Alicia Bárcena also highlighted three paradigmatic advances promoted by the Argentine government in recent months: the recognition and centrality of the right to work as the path to economic recovery and social inclusion; guaranteeing the human right of access to Information and Communications Technologies (ICTs) for the entire population by declaring them to be essential public services, and recent implementation of the Basic, Universal and Obligatory Stipend for mobile and fixed telephony, Internet and cable TV services; and strengthening the right of women to enjoy what ECLAC calls the three autonomies (physical, political and economic) by creating the Ministry of Women and a Federal Care Map, in addition to recent approval of the Voluntary Interruption of Pregnancy Law.
In her remarks, Alicia Bárcena affirmed that COVID-19 has magnified the serious structural problems of the neoliberal, concentrated and extraction-based model, forcing us to rethink the future.
She added that inequality defines Latin America and the Caribbean, a region characterized by labor informality, premature de-industrialization, low productivity, regional fragmentation, insufficient social protection, environmental deterioration and the predominance of a culture of privilege.

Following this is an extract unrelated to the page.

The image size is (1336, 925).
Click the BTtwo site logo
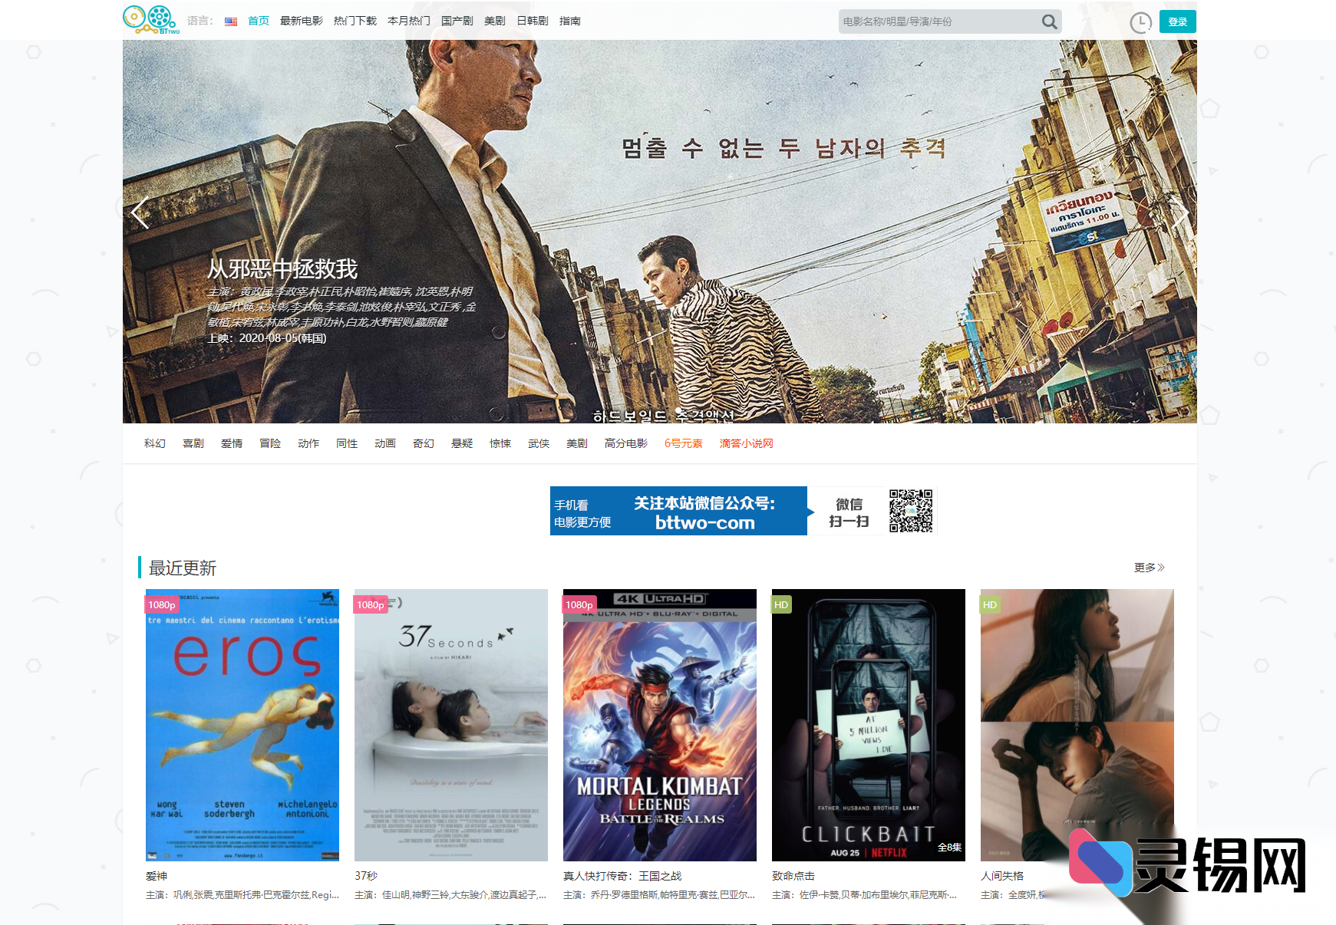(149, 20)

For that reason, she stated, rebuilding with equality and sustainability is the path for the region, with compacts and renewed political coalitions and with broad citizen participation.
She added that connecting the emergency to the recovery will require maintaining expansionary fiscal and monetary policies, as well as extending international financial cooperation to provide liquidity and promote a multilateral framework for addressing external debt issues.

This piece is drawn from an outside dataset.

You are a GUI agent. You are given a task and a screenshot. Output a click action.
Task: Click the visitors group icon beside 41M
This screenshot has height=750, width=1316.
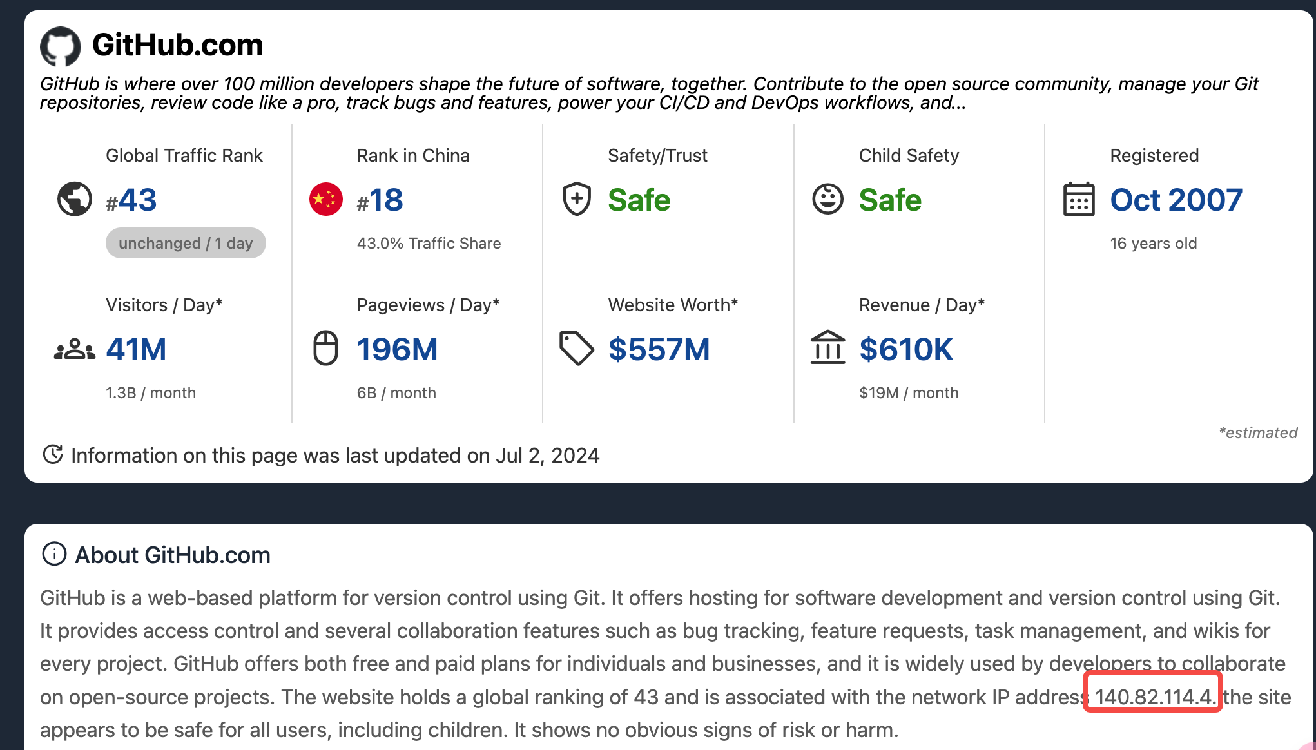pyautogui.click(x=75, y=349)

Finally, Alicia Bárcena stressed the importance of international cooperation, multilateralism and solidarity in the global response to the COVID-19 pandemic. She recalled that the region’s Foreign Affairs Ministers, participating in ECLAC’s 38th session, agreed to a political declaration that shows regional consensus on these priorities for overcoming the crisis prompted by the pandemic.
“This is encouraging for furthering the integration of the nations of Latin America and the Caribbean amid a global outlook that is being redefined. As a member of the G20, Argentina can give strong support in that direction and we trust in the multilateral and integrationist spirit that guides its administration,” she concluded.
Meanwhile, the Rector of the University of Chile, Ennio Vivaldi, called for taking advantage of this time in the region to comprehend what democracy is and to understand that we constitute a sister region.
He stressed that technology and innovation will allow Latin America and the Caribbean to leave the crisis behind and attain a fair and egalitarian society in which we can all develop.
“One of the things that we have learned is that there is such a thing as society, and there is a need to understand problems in this collaborative context. We have to go back to seeing ourselves as a region, we have to live a shared existence,” he affirmed.
Following the keynote lecture, President Alberto Fernández and ECLAC’s Executive Secretary held a bilateral meeting in which they addressed deepening the historical ties between both parties.